MELROSE — It’s time again for jazz in Melrose. Temple Beth Shalom’s popular concert series, Keeping Jazz Alive will return to Melrose at 8 p.m. on Saturday, June 29 at 21 E. Foster St., Melrose.

This year’s Irving Smolens Memorial Jazz Concert will feature bassist and Berklee College of Music professor Bruce Gertz. Back by popular demand, renowned Boston jazz vocalist Cassandre McKinley will again be on the TBS stage.
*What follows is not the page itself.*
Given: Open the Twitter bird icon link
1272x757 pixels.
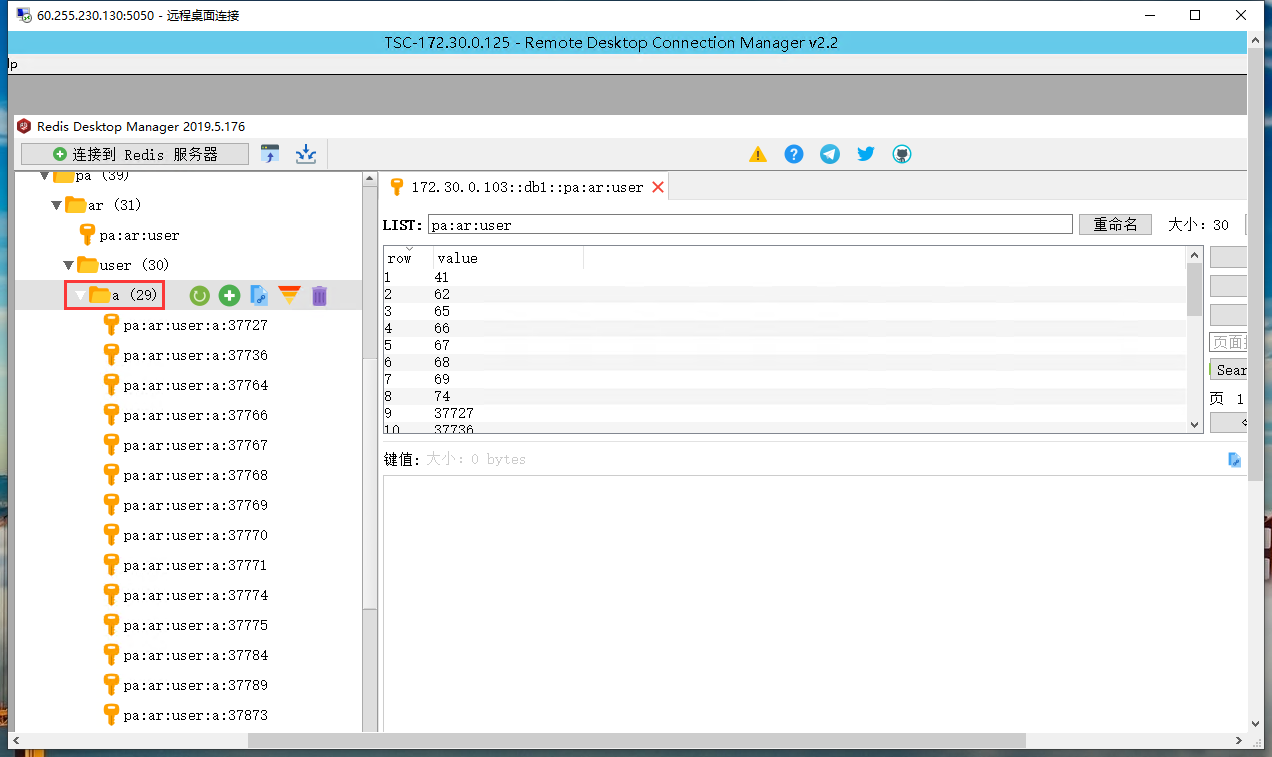Looking at the screenshot, I should (865, 154).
Joining them are jazz harmonica virtuoso Mike Turk, pianist Steve Hunt and drummer Gary Feldman.

Bruce Gertz has toured and performed extensively around the globe with some of the best artists on the jazz scene, including Gary Burton, Larry Coryell, John Abercrombie and Maynard Ferguson. He is also a winner of the Boston Phoenix Best Music Poll and many other awards.

Boston native Cassandre McKinley is not only a singer, recording artist and composer, but also a voice coach and educator at Berklee. As an artist, Cassandre channels a wide spectrum of genres that include Soul, Jazz, Blues, R&B, Pop and Country. She has merged them into a singular sound that is uniquely hers. As a recording artist, Cassandre has released 5 solo albums.
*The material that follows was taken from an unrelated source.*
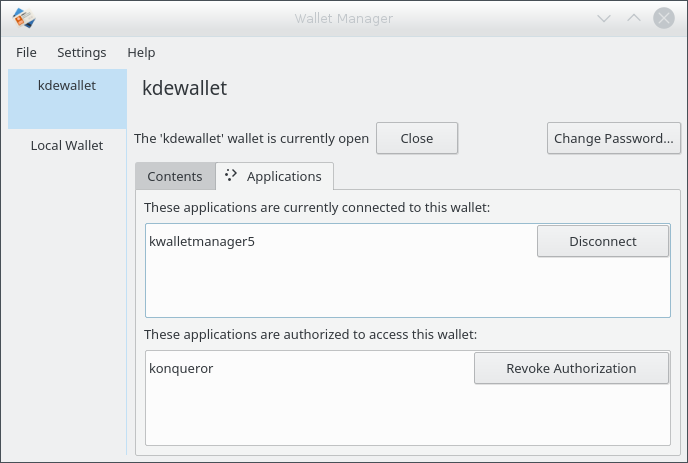Disconnect kwalletmanager5 from the wallet
Screen dimensions: 688x463
(602, 241)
Mike Turk began playing harmonica in 1967 at age 14, in the Bronx, NY. By the early 1970’s Mike had developed his technique on the “blues” or diatonic harmonica and found his way to Boston where he soon became a local figure in the city’s vibrant music scene. Mike’s style is influenced by the techniques and jazz phrasing established by Toots Thielemans. He has performed with a wide array of performers including Bonnie Raitt, Lowel Fulsom, Hound Dog Taylor, the Charlie Musselwhite Band as well as Dave Van Ronk and Steve Goodman.

Between sets, local singer-songwriter (and Bruce’s daughter) Eva Gertz will be performing some of her original music. Eva was recently a featured performer at The Polymnia Choral Society’s summer pops concert Mothers of Rock.

The Keeping Jazz Alive concert series at Temple Beth Shalom is inspired by the memory of Irving Smolens, a longtime Temple member and avid jazz fan. Before his death in 2015, Irving never missed a single performance in the series’ 15-plus year history. Bruce and other Temple jazz fans believe there is no better tribute to Irving Smolens than to fill the TBS sanctuary with the music he loved.

Beer, wine and refreshments will be available for sale at the concert. Tickets are $30 and are payable in advance via Venmo or QR code. Tickets will also be available at the door for $35. To buy tickets or to make reservations for tables of six or more, go to Temple Beth Shalom is located at 21 East Foster St. in Melrose. Parking is plentiful and we’re just a couple of blocks from the commuter railroad. Our building is handicapped accessible. Temple Beth Shalom is a Reform Jewish Synagogue serving about 100 families from several North Shore communities including Melrose, Malden, Reading, Saugus, Stoneham and Wakefield. The Keeping Jazz Alive concert series is made possible, thanks to a grant from the Mass Cultural Council.